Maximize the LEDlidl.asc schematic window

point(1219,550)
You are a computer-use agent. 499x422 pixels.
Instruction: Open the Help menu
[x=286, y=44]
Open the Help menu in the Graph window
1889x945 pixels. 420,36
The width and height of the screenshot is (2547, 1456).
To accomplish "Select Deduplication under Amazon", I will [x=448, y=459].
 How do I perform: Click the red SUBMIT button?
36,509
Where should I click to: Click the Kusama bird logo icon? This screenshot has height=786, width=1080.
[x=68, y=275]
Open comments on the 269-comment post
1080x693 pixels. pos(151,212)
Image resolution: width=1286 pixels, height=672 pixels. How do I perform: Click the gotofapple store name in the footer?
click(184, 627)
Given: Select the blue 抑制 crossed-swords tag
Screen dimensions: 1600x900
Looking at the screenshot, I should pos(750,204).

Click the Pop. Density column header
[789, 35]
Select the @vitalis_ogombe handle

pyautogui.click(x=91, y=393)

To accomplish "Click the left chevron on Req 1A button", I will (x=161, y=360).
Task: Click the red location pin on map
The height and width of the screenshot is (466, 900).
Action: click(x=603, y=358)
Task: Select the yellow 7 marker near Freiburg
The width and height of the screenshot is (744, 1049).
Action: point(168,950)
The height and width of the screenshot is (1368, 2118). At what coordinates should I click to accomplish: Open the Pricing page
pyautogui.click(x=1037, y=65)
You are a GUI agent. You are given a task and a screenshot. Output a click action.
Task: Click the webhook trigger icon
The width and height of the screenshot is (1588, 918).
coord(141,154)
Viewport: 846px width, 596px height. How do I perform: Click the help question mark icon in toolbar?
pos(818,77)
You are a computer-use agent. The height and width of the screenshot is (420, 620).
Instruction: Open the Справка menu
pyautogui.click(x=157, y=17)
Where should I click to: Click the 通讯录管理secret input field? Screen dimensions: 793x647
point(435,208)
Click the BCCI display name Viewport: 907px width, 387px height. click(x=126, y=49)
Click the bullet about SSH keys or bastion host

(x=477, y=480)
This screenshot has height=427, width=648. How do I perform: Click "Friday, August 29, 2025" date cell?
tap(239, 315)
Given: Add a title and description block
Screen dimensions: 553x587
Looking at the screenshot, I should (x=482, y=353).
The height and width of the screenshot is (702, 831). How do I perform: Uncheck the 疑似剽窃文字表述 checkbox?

· · ·

## Problem details
Transcribe every record exactly.

## Answer
Maximize the LEDlidl.asc schematic window

point(1219,550)
You are a computer-use agent. 499x422 pixels.
Instruction: Open the Help menu
[x=286, y=44]
Open the Help menu in the Graph window
1889x945 pixels. 420,36
The width and height of the screenshot is (2547, 1456).
To accomplish "Select Deduplication under Amazon", I will [x=448, y=459].
 How do I perform: Click the red SUBMIT button?
36,509
Where should I click to: Click the Kusama bird logo icon? This screenshot has height=786, width=1080.
[x=68, y=275]
Open comments on the 269-comment post
1080x693 pixels. pos(151,212)
Image resolution: width=1286 pixels, height=672 pixels. How do I perform: Click the gotofapple store name in the footer?
click(184, 627)
Given: Select the blue 抑制 crossed-swords tag
Screen dimensions: 1600x900
Looking at the screenshot, I should pos(750,204).

Click the Pop. Density column header
[789, 35]
Select the @vitalis_ogombe handle

pyautogui.click(x=91, y=393)

To accomplish "Click the left chevron on Req 1A button", I will (x=161, y=360).
Task: Click the red location pin on map
The height and width of the screenshot is (466, 900).
Action: click(x=603, y=358)
Task: Select the yellow 7 marker near Freiburg
The width and height of the screenshot is (744, 1049).
Action: point(168,950)
The height and width of the screenshot is (1368, 2118). At what coordinates should I click to accomplish: Open the Pricing page
pyautogui.click(x=1037, y=65)
You are a GUI agent. You are given a task and a screenshot. Output a click action.
Task: Click the webhook trigger icon
The width and height of the screenshot is (1588, 918).
coord(141,154)
Viewport: 846px width, 596px height. How do I perform: Click the help question mark icon in toolbar?
pos(818,77)
You are a computer-use agent. The height and width of the screenshot is (420, 620).
Instruction: Open the Справка menu
pyautogui.click(x=157, y=17)
Where should I click to: Click the 通讯录管理secret input field? Screen dimensions: 793x647
point(435,208)
Click the BCCI display name Viewport: 907px width, 387px height. click(x=126, y=49)
Click the bullet about SSH keys or bastion host

(x=477, y=480)
This screenshot has height=427, width=648. How do I perform: Click "Friday, August 29, 2025" date cell?
tap(239, 315)
Given: Add a title and description block
Screen dimensions: 553x587
Looking at the screenshot, I should (x=482, y=353).
The height and width of the screenshot is (702, 831). How do I perform: Uncheck the 疑似剽窃文字表述 checkbox?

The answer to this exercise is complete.